Lack of long-running task support: Sandboxes or micro-VMs are inefficient for tasks spanning days or weeks, especially those involving human intervention (Human-in-the-loop). Keeping the entire process active consumes excessive CPU and memory.
Absence of crash recovery: In-memory states are lost upon process crashes (e.g., network timeouts, power failures), making it impossible to resume accurately from the last point.
Complex multi-agent coordination: Inter-agent communication within sandboxes requires intricate glue code for IP addressing, retry logic, and state management.

Core Architectural Principle: Separate Reasoning and Execution

The proposed architecture advocates for a clear separation of concerns to address the aforementioned issues.
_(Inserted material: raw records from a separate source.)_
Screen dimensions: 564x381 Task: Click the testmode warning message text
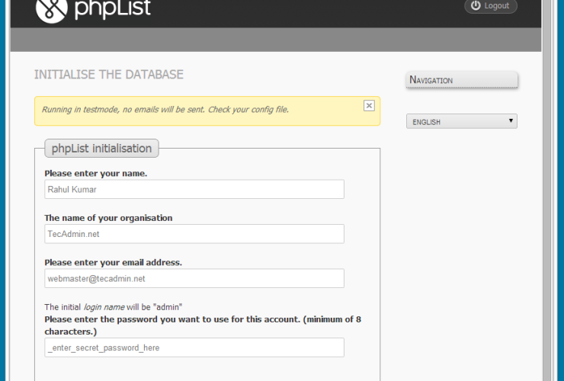(165, 110)
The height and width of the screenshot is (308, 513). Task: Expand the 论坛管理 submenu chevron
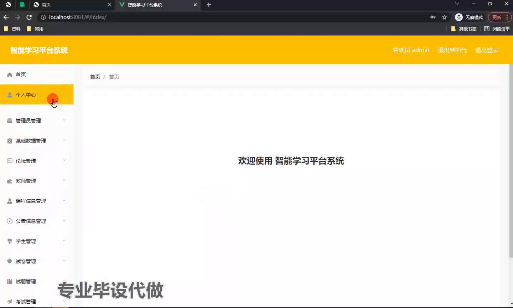click(64, 160)
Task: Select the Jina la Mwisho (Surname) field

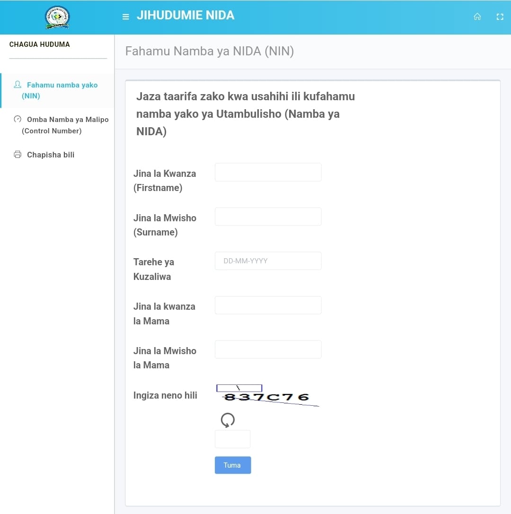Action: 268,216
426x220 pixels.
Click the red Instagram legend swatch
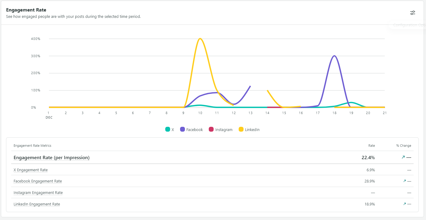pos(211,130)
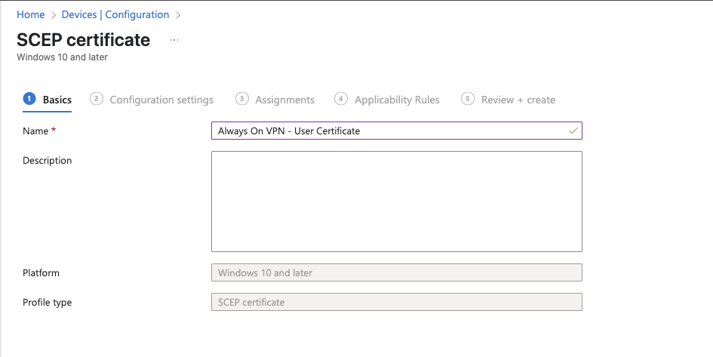Switch to the Applicability Rules tab
This screenshot has height=357, width=713.
(x=397, y=100)
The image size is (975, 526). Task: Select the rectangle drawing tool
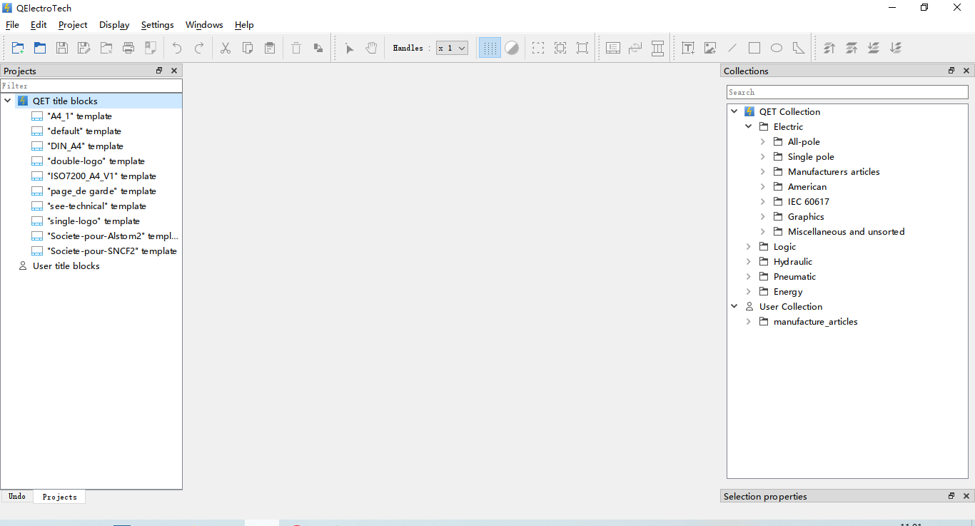754,48

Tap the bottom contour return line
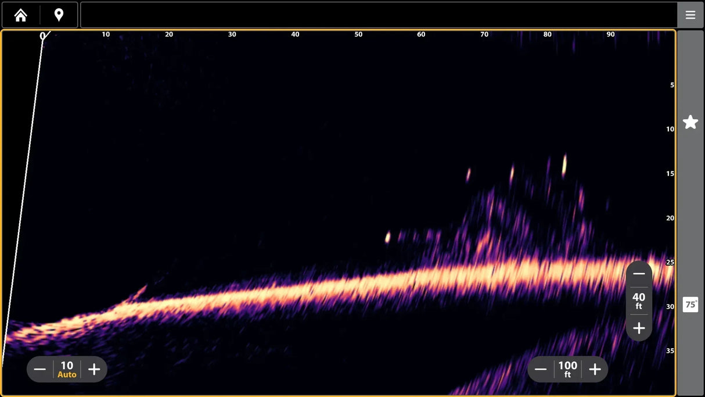point(348,288)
The sandbox is repurposed primarily for securing the execution of tools generated by the agent, which might carry security risks or bugs. The key insight is that the LLM should only be responsible for *planning* or *proposing* actions, not directly executing them. A resilient underlying runtime system takes over the actual tool invocation.

💡

Agent as Dynamic Sagas

Instead of static, predefined workflows, AI agents can be viewed as dynamically constructed 'Sagas' or long-running transactions. While the LLM generates the workflow on-the-fly (late-bound sagas), the underlying durable runtime is crucial for recording each step, enabling persistence and recovery, similar to how traditional sagas ensure transactional integrity across distributed services.
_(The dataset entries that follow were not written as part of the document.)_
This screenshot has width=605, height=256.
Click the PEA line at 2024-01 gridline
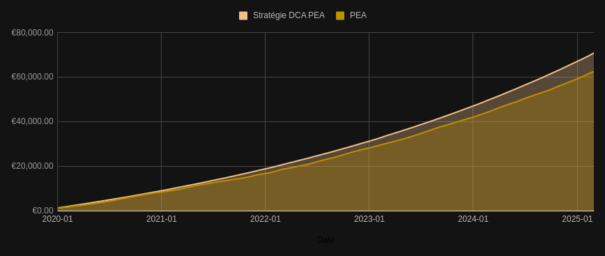(473, 116)
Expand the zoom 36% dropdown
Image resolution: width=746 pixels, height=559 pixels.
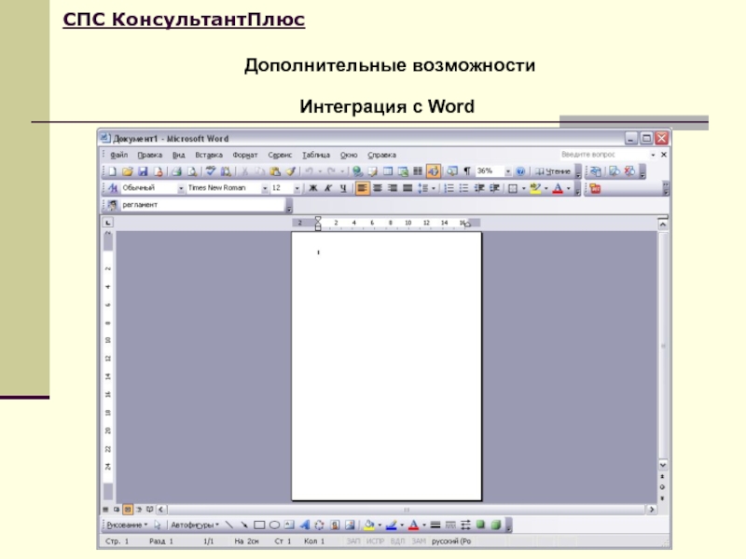pos(507,171)
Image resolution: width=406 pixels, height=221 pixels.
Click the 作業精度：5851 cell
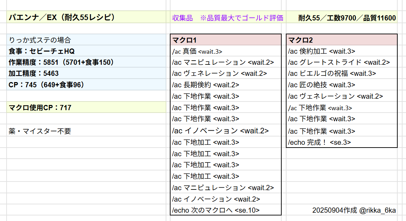pyautogui.click(x=61, y=62)

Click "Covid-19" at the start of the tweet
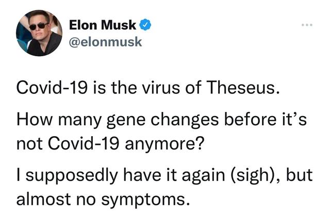[x=52, y=87]
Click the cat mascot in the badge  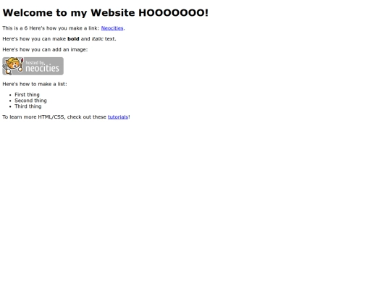click(13, 66)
Solution Components: Conductor and Agent Span

Netflix Conductor (Microservice Workflow Engine): This open-source project (originally from Netflix, now maintained by Orkes) serves as the durable foundation. It records every step of an agent's execution—LLM calls, tool invocations, state transitions, human inputs—into a persistent ledger using a database (e.g., PostgreSQL, Redis). Conductor enables features like:On-demand suspension: Workflows can pause and release all CPU/memory resources during long waits (e.g., human approval), resuming precisely when triggered, even months later.Idempotency handling: Due to at-least-once delivery semantics, tools (especially non-idempotent ones) require careful retry logic.
Agent Span (Agent Runtime): Built atop Conductor, Agent Span acts as a specialized runtime for AI agents. It functions as a 'compiler' that converts agents defined using popular SDKs (e.g., LangGraph, OpenAI Agents) into Conductor's durable workflows without modifying the agent's business logic. This allows agents to seamlessly leverage Conductor's persistence and orchestration capabilities.

Architectural Benefits of Durable Runtimes

Deterministic Guardrails: Security and safety checks are enforced by the framework, not reliant on the LLM's decision-making. This prevents agents from bypassing critical safeguards due to hallucinations (e.g., accidental database deletion).
Full Auditability and Replay: Every action and decision made by the agent is logged in the ledger, enabling complete auditing months later. Developers can "replay" execution, even mocking LLM outputs, for debugging and compliance.
Efficient Testing and Evaluation: The ability to alter LLM outputs at specific steps and observe subsequent tool chains and business logic provides more deterministic and effective testing for agent behavior.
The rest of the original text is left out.